L’enquête ouverte après l’incendie survenu à l’école primaire Jack Mainguet, à Dumbéa, dans la nuit du 18 au 19 janvier [1], a conduit à la présentation, ce mercredi 21, de trois auteurs présumés devant le parquet, indique le procureur de la République, Yves Dupas, dans un communiqué.
Lundi 19 janvier, vers 6h30, les sapeurs-pompiers étaient alertés par un voisin signalant des fumées émanant de l’établissement scolaire. Sur place, les enquêteurs constataient d’importants dégâts matériels dans deux salles de classe, ainsi que de nombreux équipements renversés au sol. Une porte vitrée du bâtiment avait également été fracturée et du matériel scolaire retrouvé à l’extérieur de l’école, ce qui laissait conclure à un vol avant l’incendie.

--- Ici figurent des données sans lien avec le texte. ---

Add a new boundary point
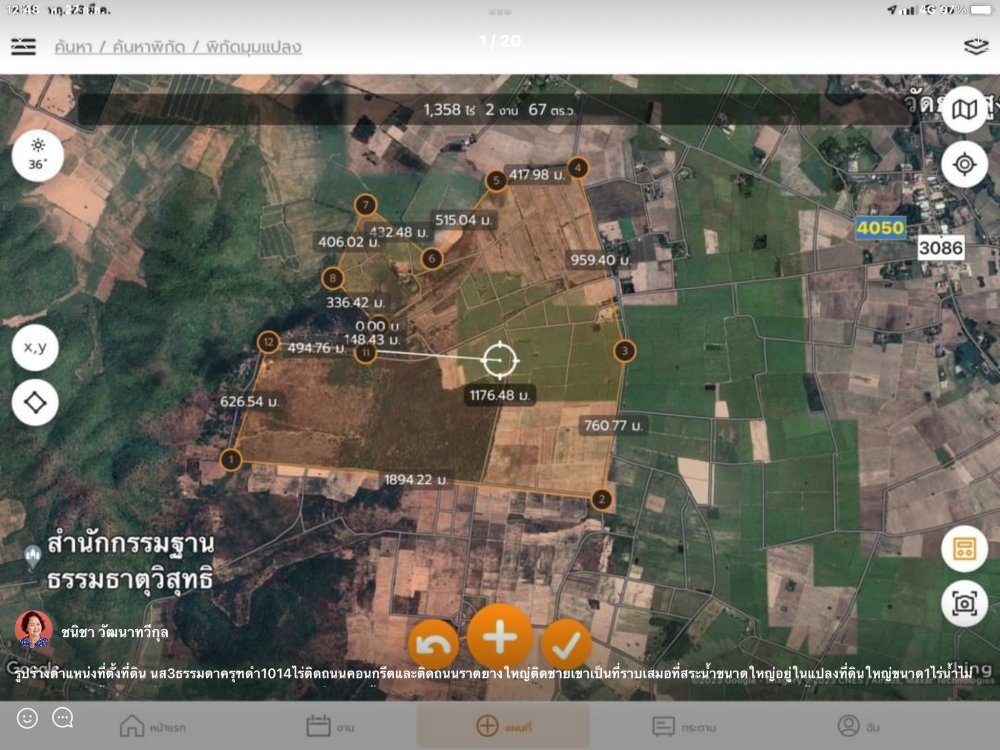The image size is (1000, 750). click(x=500, y=637)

Selon les éléments de l’enquête, menée par la gendarmerie nationale avec l’appui de la police municipale de Dumbéa, les trois suspects auraient pénétré dans l’école vers 3 heures du matin, avec l’intention de voler du matériel. Une porte située à l’arrière du bâtiment a été forcée, avant que les auteurs ne fouillent les locaux et s’emparent de divers objets scolaires, notamment des marqueurs et des cahiers.
Toujours selon le parquet, l’un des auteurs a ensuite mis le feu à du papier préparé par ses deux complices, qui auraient contribué à alimenter l’incendie. Les trois personnes ont pris la fuite dès le départ des flammes, avant de se réfugier dans une maison abandonnée du secteur. Interpellés, ils ont reconnu leur participation aux faits.
Le principal mis en cause, âgé de 19 ans, domicilié à Dumbéa et déjà connu de la justice pour des faits similaires, se trouvait en état de récidive légale. Il sera jugé en comparution immédiate ce vendredi 23 janvier pour destruction volontaire de biens par incendie et vol aggravé, des infractions passibles de dix ans d’emprisonnement. Il a été placé en détention provisoire jusqu’à l’audience, sur décision du juge des libertés et de la détention, conformément aux réquisitions du parquet.
Les deux autres mis en cause, âgés de 14 et 16 ans, devront répondre de leurs actes lors d’une prochaine audience du tribunal pour enfants. Leur placement sous contrôle judiciaire a été ordonné. Le mineur de 16 ans a, en outre, fait l’objet d’une ordonnance de placement provisoire dans un foyer de la direction de la protection judiciaire de l’enfance et de la jeunesse (DPJEJ).